President Muhammadu Buhari says the $320 million Sani Abacha loot will be put into the conditional cash transfer (CCT) scheme targeted at the “poorest of Nigerians”.
Buhari said this on Monday while declaring open the 8th Commonwealth Regional Conference for Heads of Anti-Corruption Agencies in Abuja.
The president said it was heartwarming to note that there is a renewed and collective effort on overcoming legal hurdles in asset recovery and return.
“It is heartwarming to note that there is evidence of a renewed commitment to collectively identify the most effective ways to overcoming legal hurdles to asset recovery and return,” Buhari said.

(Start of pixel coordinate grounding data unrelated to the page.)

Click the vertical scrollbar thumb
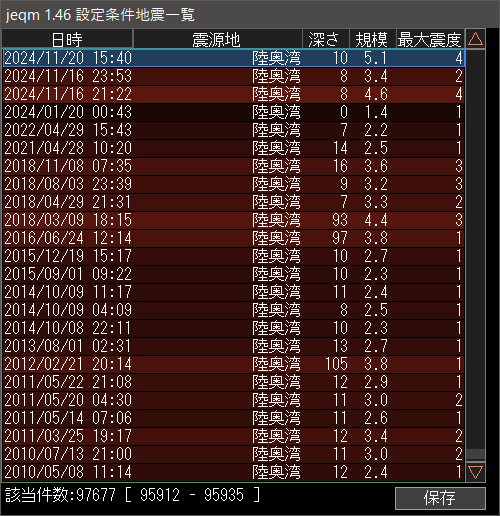Image resolution: width=500 pixels, height=516 pixels. pyautogui.click(x=475, y=455)
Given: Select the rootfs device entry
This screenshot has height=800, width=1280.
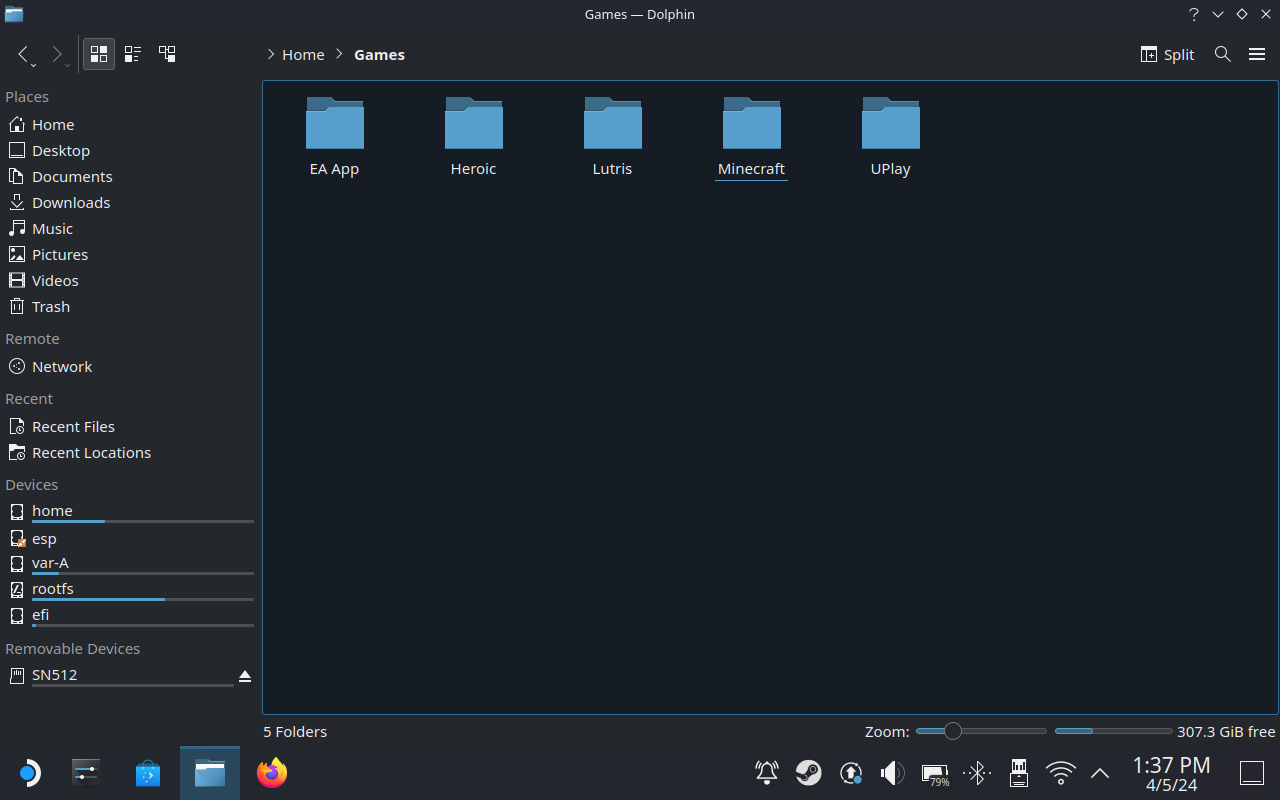Looking at the screenshot, I should pos(52,589).
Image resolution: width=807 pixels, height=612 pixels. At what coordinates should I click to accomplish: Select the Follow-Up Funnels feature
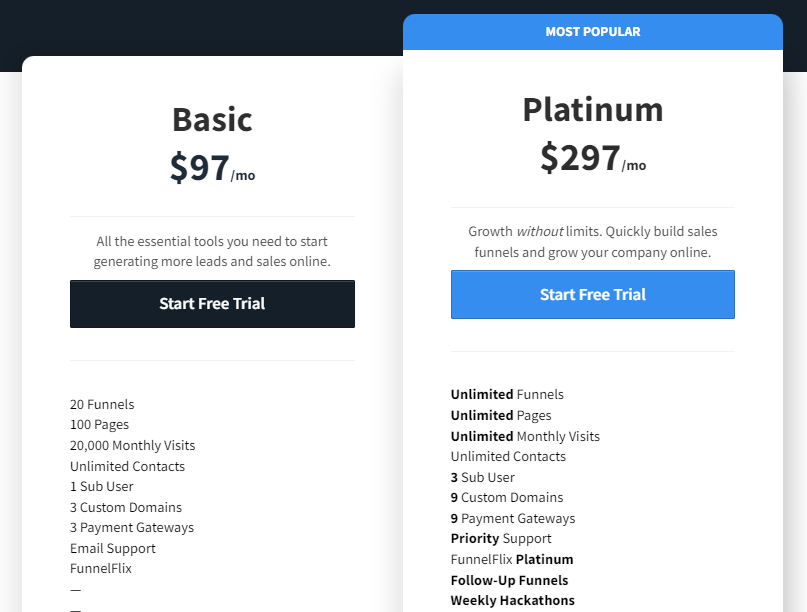[510, 580]
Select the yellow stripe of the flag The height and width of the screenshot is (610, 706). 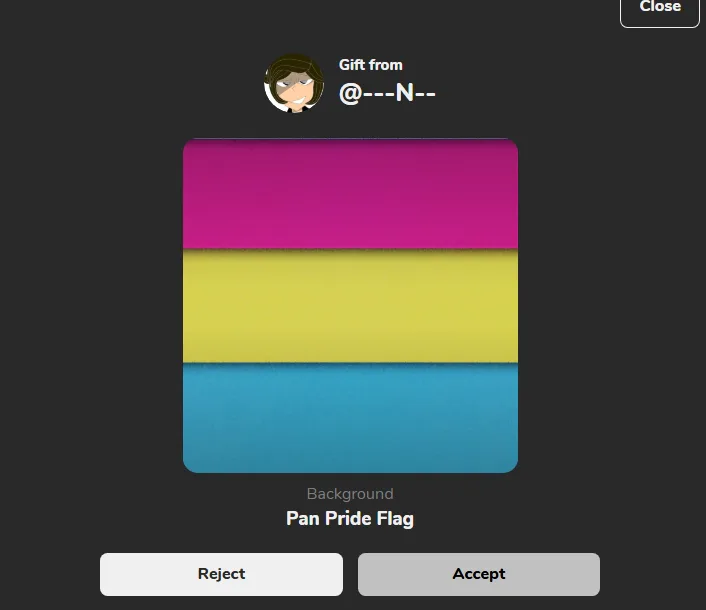(x=350, y=305)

“The Global Forum on Asset Recovery (GFAR) in December 2017 is one good example. This is the latest efforts in facilitating asset recovery and return. The meeting brought together government from four countries from which resources have been stolen, namely Nigeria, Sri Lanka, Tunisia and Ukraine and those from other countries that tend to be the destinations for these looted resources to coordinate efforts aimed at identifying those resources and ensuring successful repatriation.

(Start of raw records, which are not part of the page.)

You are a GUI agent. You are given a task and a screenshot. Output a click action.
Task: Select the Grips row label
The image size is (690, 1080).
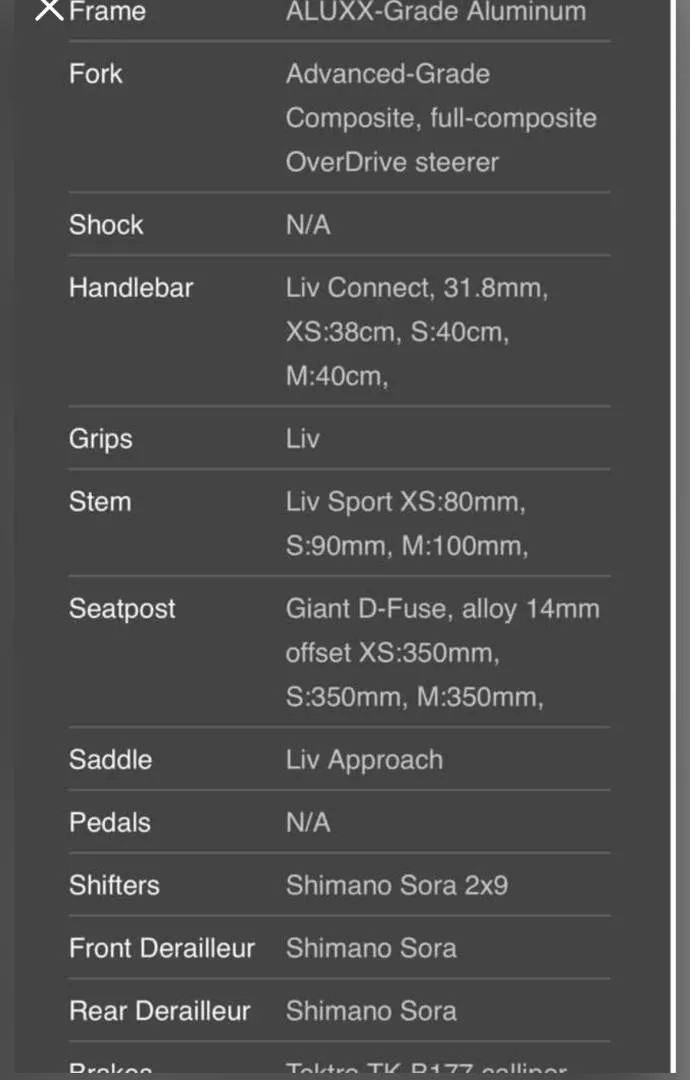(100, 439)
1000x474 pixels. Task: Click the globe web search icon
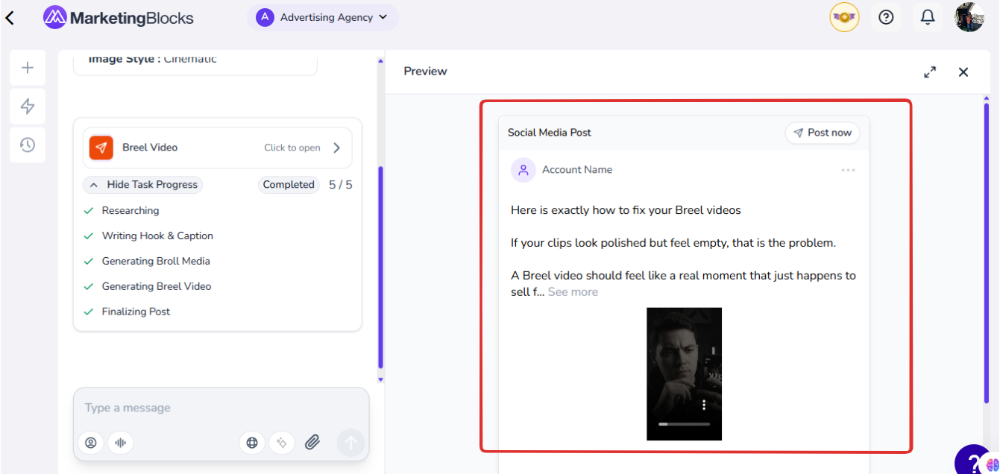coord(253,442)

“The GFAR saw the signing of a memorandum of understanding between Nigeria and the Government of Switzerland for the return of an additional $320m of the Sani Abacha loot.
“Included in that agreement is the commitment that the funds would be invested in one of Nigeria’s flagship social investment programmes, the Conditional Cash Transfer scheme targeted at the poorest and most vulnerable households in our country.
“Fighting corruption is futile, if proceeds of corruption finds safe haven. Regrettably, the procedures to obtain mutual legal assistance to seize, confiscate, to repatriate proceeds of corruption are often so complex.
“Corruption is a global challenge and it requires global collaboration to tackle it. We need to break down the walls and collaborate. African countries must come together to address this issue.”
On his part, Wole Soyinka, a Nobel laurette, said the fight against corruption would not be won until some past leaders are jailed.
“Until we make sure some of our leaders pass through the jail doors of the new EFCC headquarters, the fight against corruption will not be won,” he said.
Patricia Scotland, secretary general, Commonwealth, said: “We will be seeking to meet the challenges of one another over the next four days. This conference is a demonstration that we are all eager to create a paradigm shift.”